Tra i dispositivi di protezione individuale vanno ricompresi anche gli indumenti da lavoro protettivi ed è obbligo del datore di lavoro curare la loro fornitura e manutenzione . Infatti nel concetto di DPI rientra qualsiasi accessorio od indumento che rappresenti una barriera protettiva a garanzia della sicurezza del lavoratore , non solo le attrezzature certificate come protettive degli specifici rischi del lavoro . Questo quanto affermato dalla Corte di cassazione con Ordinanza n. 17132 del 26 giugno 2019 .
Il caso portato alla attenzione degli ermellini riguardava le richieste di due operatori ecologici di risarcimento dei danni da inadempimento all'obbligo di lavaggio e manutenzione dei dispositivi di protezione individuale (D.P.I.) da parte dell'azienda .

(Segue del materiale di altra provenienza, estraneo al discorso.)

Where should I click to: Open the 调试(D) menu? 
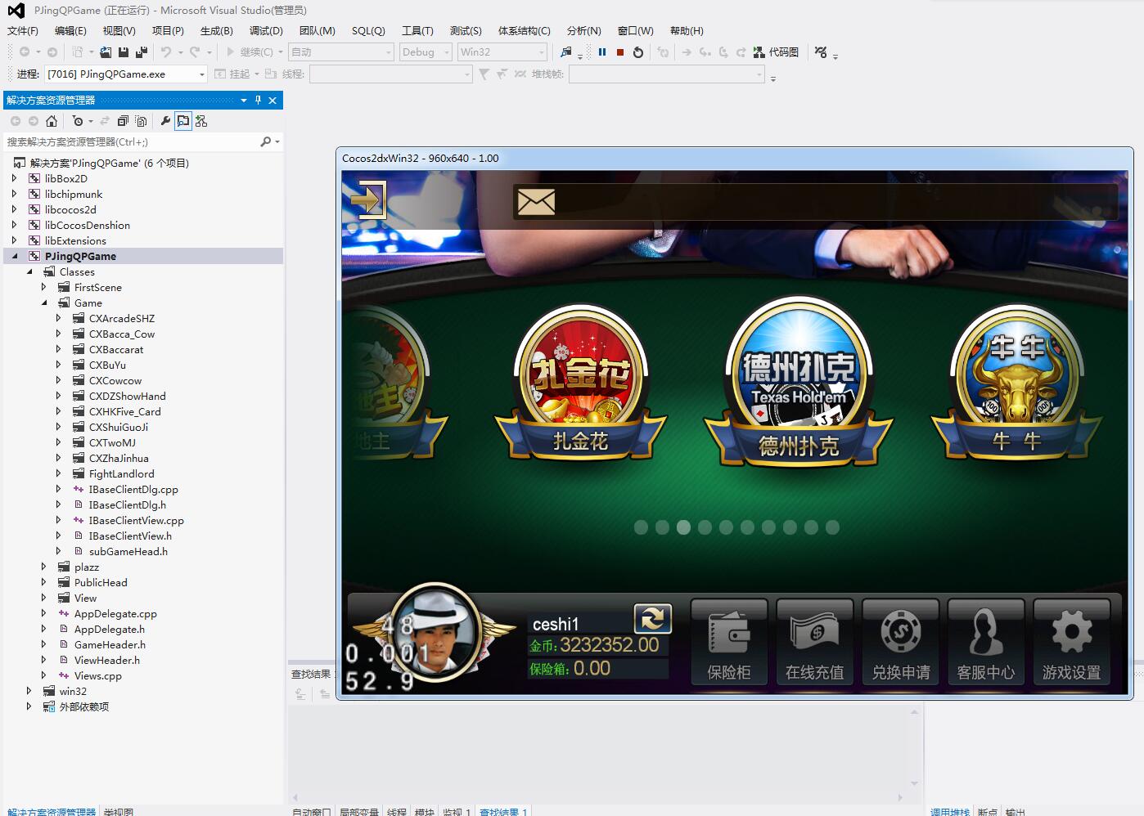pos(266,31)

La corte di appello, in riforma della decisione di primo grado, aveva richiamato la definizione di D.P.I. dettata dall'art. 40, comma 1, D.Lgs. n. 626 del 1994, ("qualsiasi attrezzatura destinata ad essere indossata e tenuta dal lavoratore allo scopo di proteggerlo contro uno o più rischi suscettibili di minacciarne la sicurezza o la salute durante il lavoro, nonché ogni complemento o accessorio destinato a tale scopo"), nonché le previsioni di cui al D.Lgs. n. 475 del 1992 e alla circolare del Ministero del Lavoro n. 34 del 29.4.99, ha precisato come dispositivi di protezione individuale fossero solo quelli aventi, secondo valutazioni tecnico scientifiche, la funzionalità tipica di protezione dai rischi per la salute e la sicurezza e che rispondessero ai requisiti normativamente dettati per la relativa realizzazione e commercializzazione; ha quindi escluso che gli indumenti da lavoro forniti dalla società datoriale potessero essere qualificati D.P.I. in quanto non destinati a fornire una adeguata protezione dai rischi di contatto con sostanze nocive o agenti patogeni; come peraltro desumibile dal c.c.n.l. 2.8.1995, che prevedeva solo la fornitura "in uso gratuito" degli "indumenti da lavoro" .

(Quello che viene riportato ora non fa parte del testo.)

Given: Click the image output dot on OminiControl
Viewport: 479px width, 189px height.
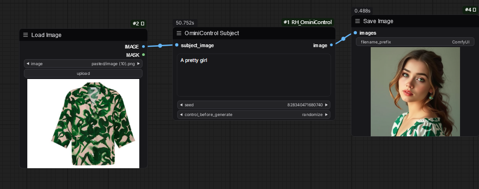Looking at the screenshot, I should coord(331,45).
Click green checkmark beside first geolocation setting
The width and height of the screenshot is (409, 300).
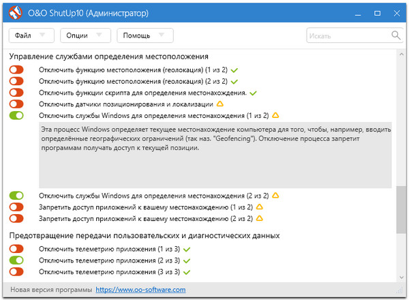pos(234,70)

La valutazione della Suprema Corte invece è differente . Nella sentenza afferma infatti che : " l'interpretazione data dalla Corte di merito al citato art. 40, volta a far coincidere i D.P.I. con le attrezzature formalmente qualificate come tali non tiene adeguatamente conto del tenore letterale delle disposizioni richiamate e, soprattutto, della finalità delle stesse, di tutela della salute quale diritto fondamentale (art. 32 Cost.);
Ricorda anche che "lo stesso D.Lgs. 81 del 2008 (seppure non applicabile ratione temporis) contiene nell'allegato VIII un "Elenco" espressamente definito "indicativo e non esauriente delle attrezzature di protezione individuale", che costituisce la conferma del contenuto necessariamente "aperto" della categoria dei mezzi di
protezione .(... )da tali premesse discende come la previsione di fornire ai lavoratori i DPI (dispositivi di protezione individuale) conformi ai requisiti previsti dall'art. 42 e dal decreto di cui all'art. 45, comma 2"; e di assicurarne le condizioni d'igiene, mediante la manutenzione, le riparazioni e le sostituzioni necessarie
( )", non possa essere letta in senso limitativo del contenuto e del novero dei D.P.I., come ha fatto la Corte d'appello, bensì quale previsione di un ulteriore
obbligo di carattere generale, posto a carico del datore di lavoro, di adeguatezza dei D.P.I. e di manutenzione dei medesimi."
La corte ricorda inoltre i molti precedenti in cui per lo specifico caso degli operatori ecologici addetti alla raccolta dei rifiuti, la Corte ha sempre affermato "l'obbligo datoriale di manutenzione e lavaggio degli indumenti da lavoro sul presupposto, fattuale e logico, della qualificazione degli indumenti medesimi come dispositivi di protezione individuale in particolare per prevenire la diffusione di infezioni in danno dei medesimi e dei loro familiari, a cui il rischio si estenderebbe in caso di lavaggio degli indumenti da lavoro in ambito domestico" ;
Afferma anche che nessun rilievo può attribuirsi alle pronunce di legittimità richiamate nella sentenza di appello impugnata (Cass. nn. 2625, 5176, 13745 del 2014), in quanto relative a lavoratori non addetti alla raccolta dei rifiuti, bensì a mansioni dì giardiniere;
Nel caso specifico invece agli atti era stato depositato il risultato di una ispezione della ASL locale che aveva individuato l'esistenza, nel settore della raccolta dei rifiuti svolta dalla società datrice di lavoro di un rischio infettivo, da contatto con sostanze tossiche, nocive ed agenti biologici.